● AIM OF THE TASK
An exact copy, beginning at the line containing "In Memoriam: Terri L. Potter (79, 1689)" and ending at the final line of the records that follow, is the answer; it has no pictures and no other text.

● EXCERPTED DATA
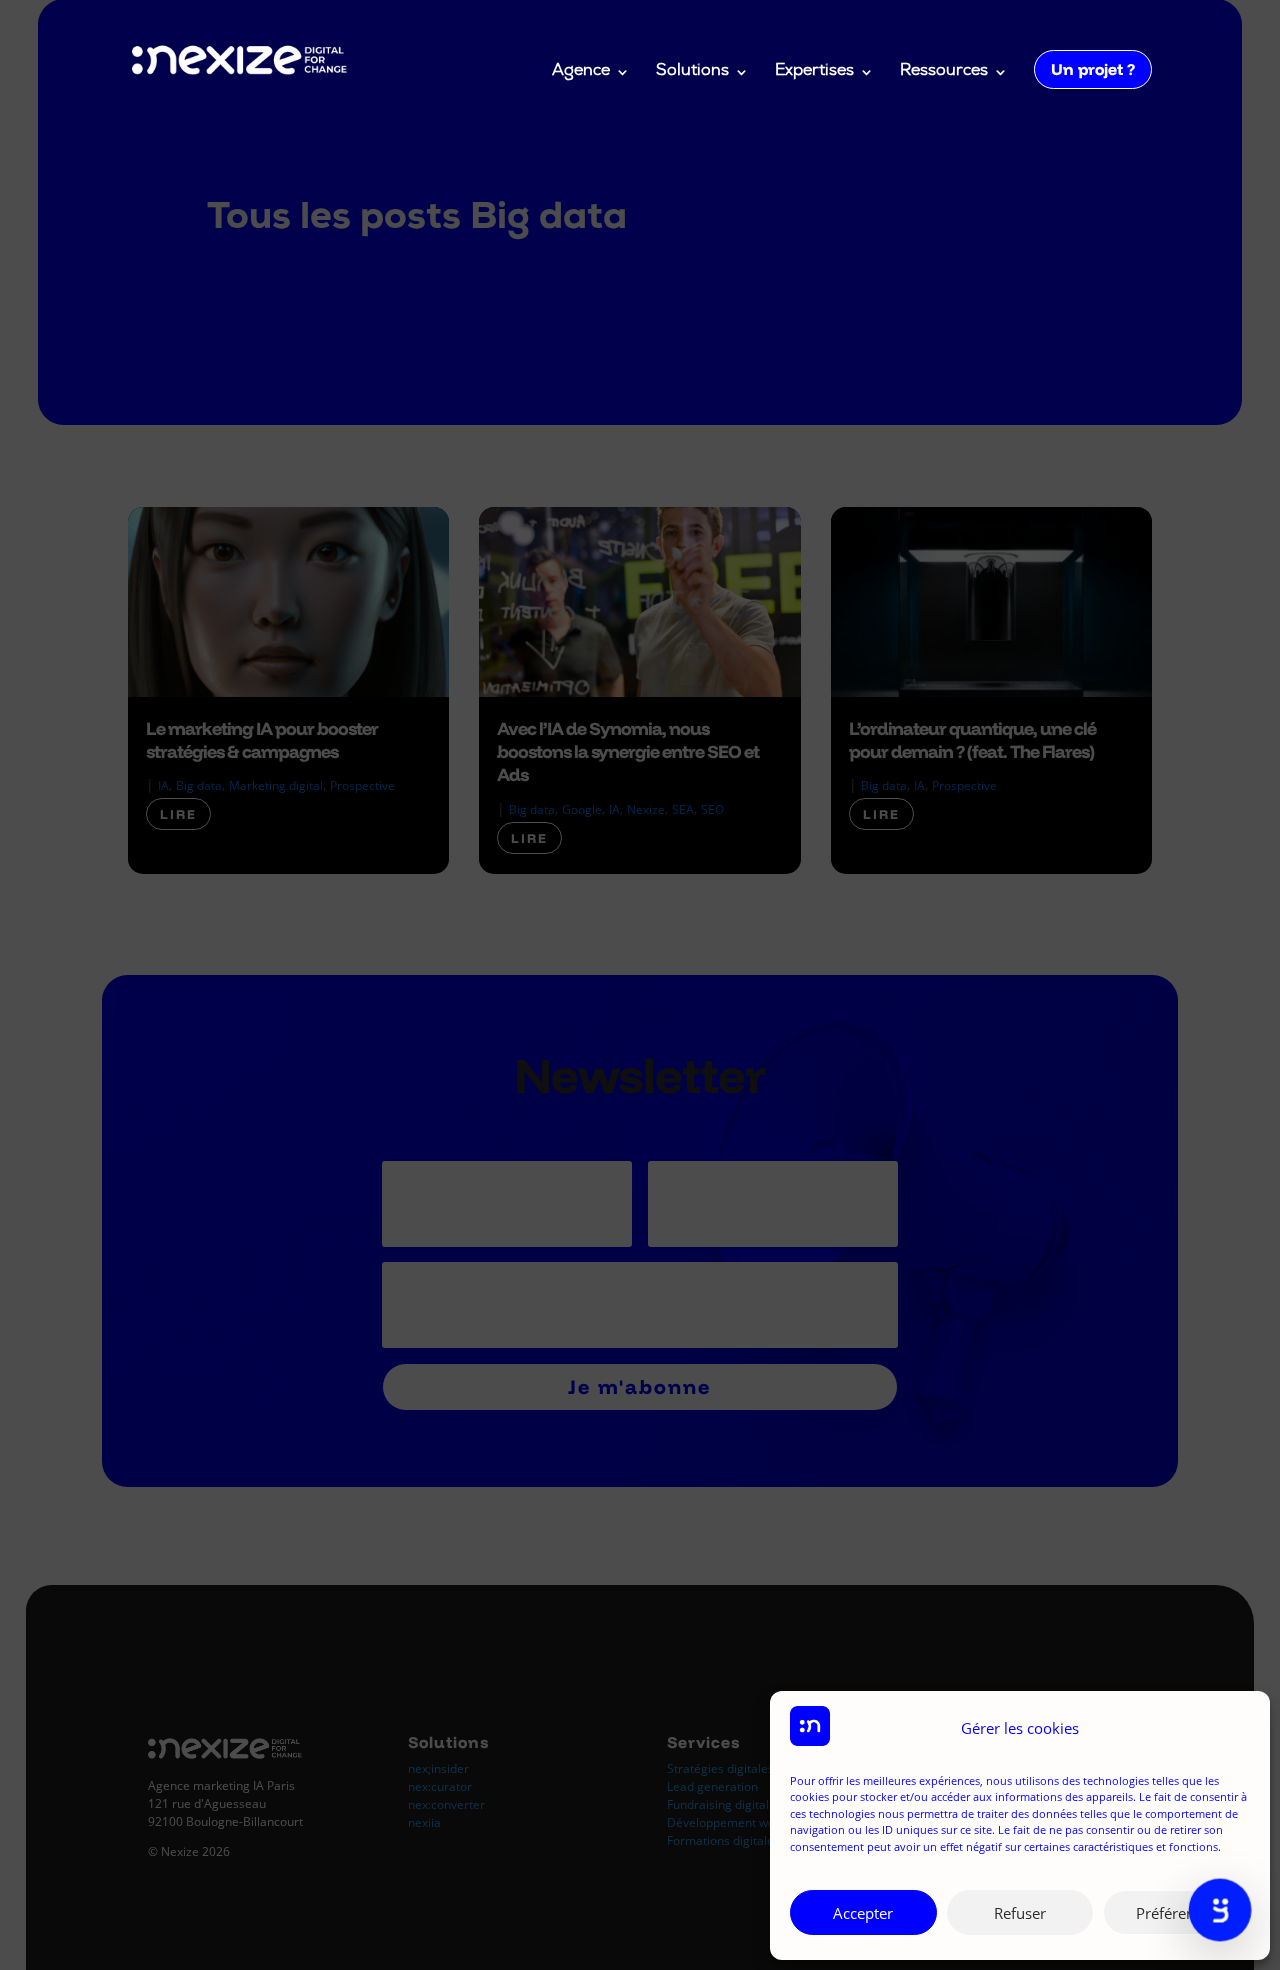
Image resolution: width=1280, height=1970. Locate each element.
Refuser (1020, 1913)
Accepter (863, 1913)
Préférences (1176, 1913)
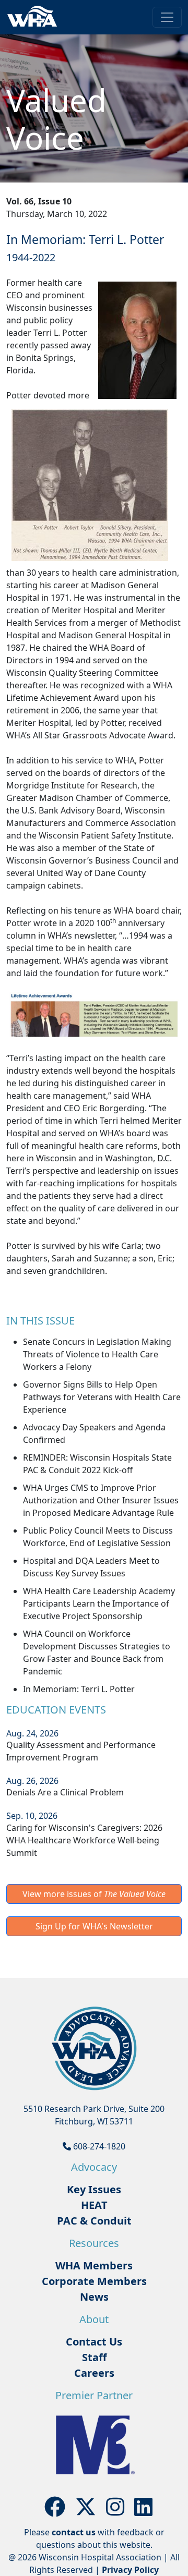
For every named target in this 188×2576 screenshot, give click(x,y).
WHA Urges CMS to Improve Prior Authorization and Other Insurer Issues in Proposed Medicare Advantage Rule (101, 1500)
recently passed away (48, 345)
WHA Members (94, 2265)
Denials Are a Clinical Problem (65, 1792)
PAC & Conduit (94, 2221)
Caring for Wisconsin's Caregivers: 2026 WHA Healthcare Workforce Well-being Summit (84, 1840)
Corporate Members (94, 2281)
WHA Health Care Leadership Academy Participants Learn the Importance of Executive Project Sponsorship (99, 1603)
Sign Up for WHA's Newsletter (94, 1926)
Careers (94, 2373)
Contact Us (94, 2342)
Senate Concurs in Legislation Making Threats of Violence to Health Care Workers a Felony (97, 1354)
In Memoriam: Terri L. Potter (79, 1689)
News (94, 2297)
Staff (94, 2357)
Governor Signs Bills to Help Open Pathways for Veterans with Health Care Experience (102, 1397)
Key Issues (94, 2189)
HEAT (94, 2205)
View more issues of (94, 1894)
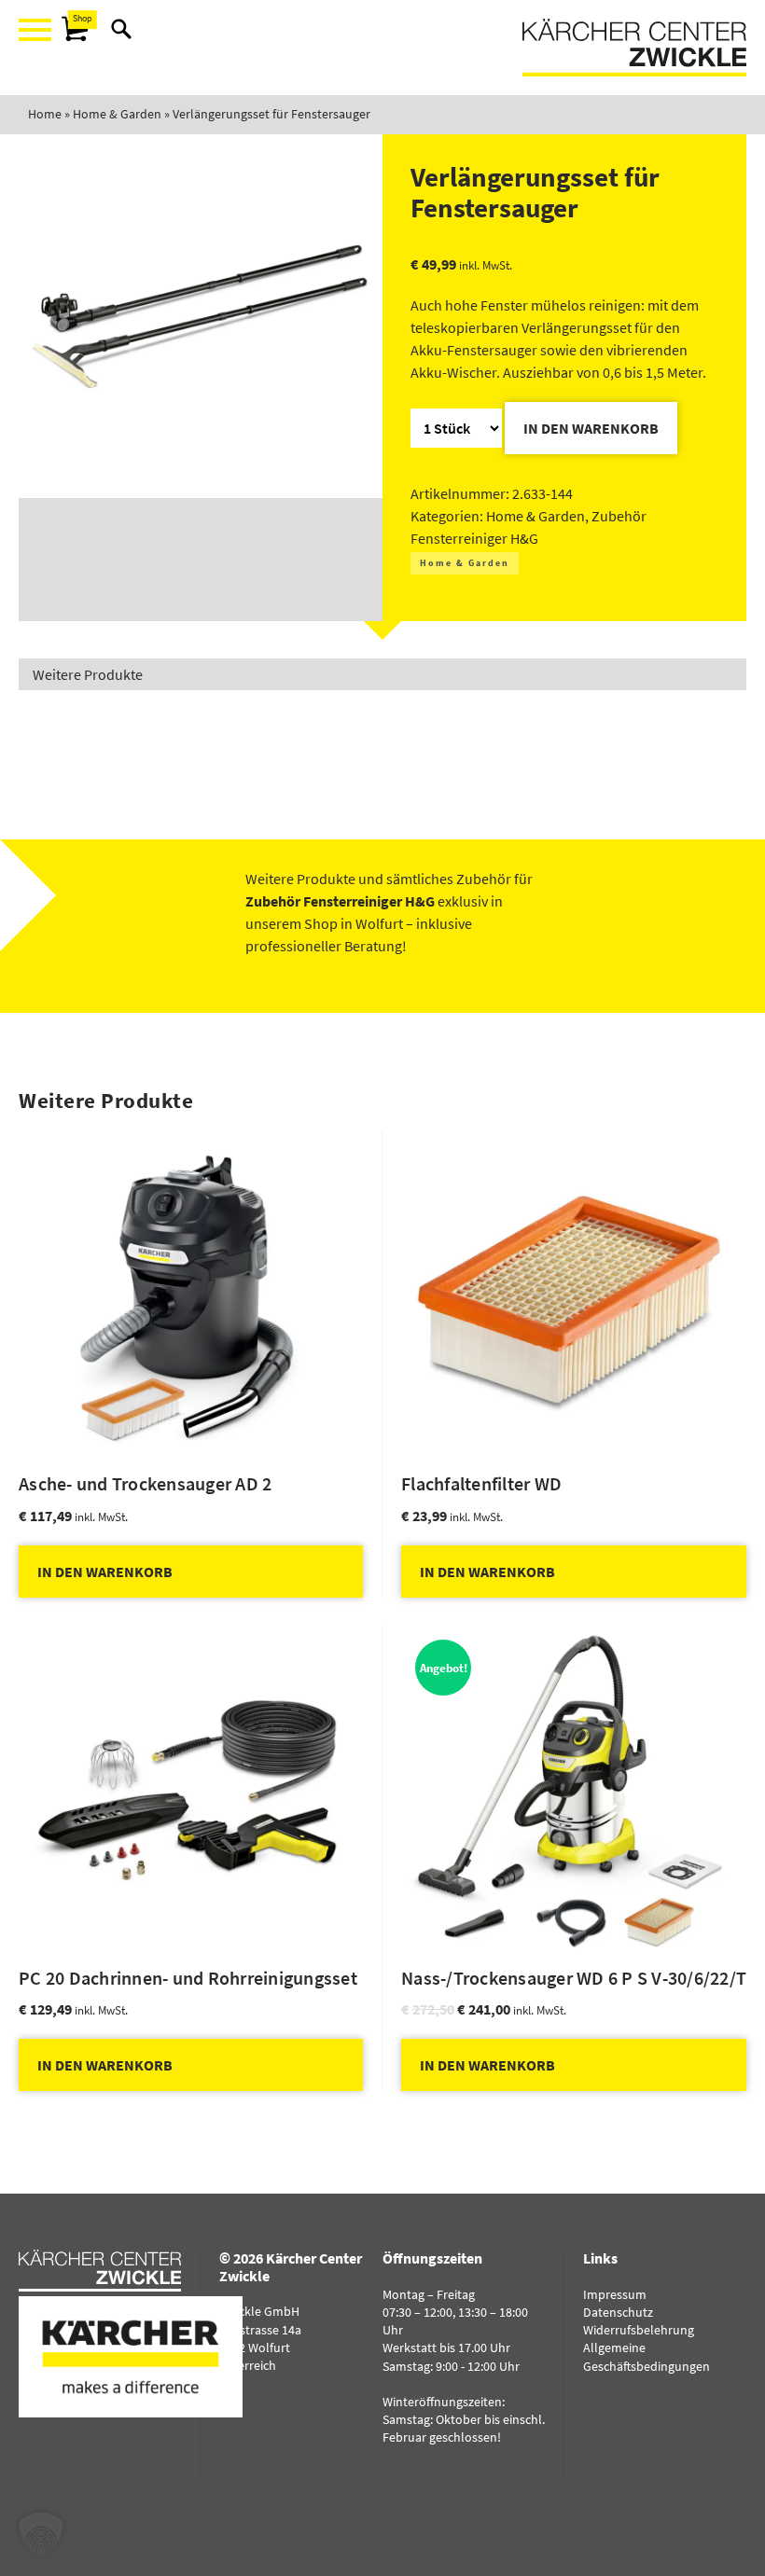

● ANSWER AREA
In Memoriam: Terri L. Potter (79, 1689)
News (94, 2297)
Staff (94, 2357)
Governor Signs Bills to Help Open Pathways for Veterans with Health Care Experience (102, 1397)
Key Issues (94, 2189)
HEAT (94, 2205)
View more issues of (94, 1894)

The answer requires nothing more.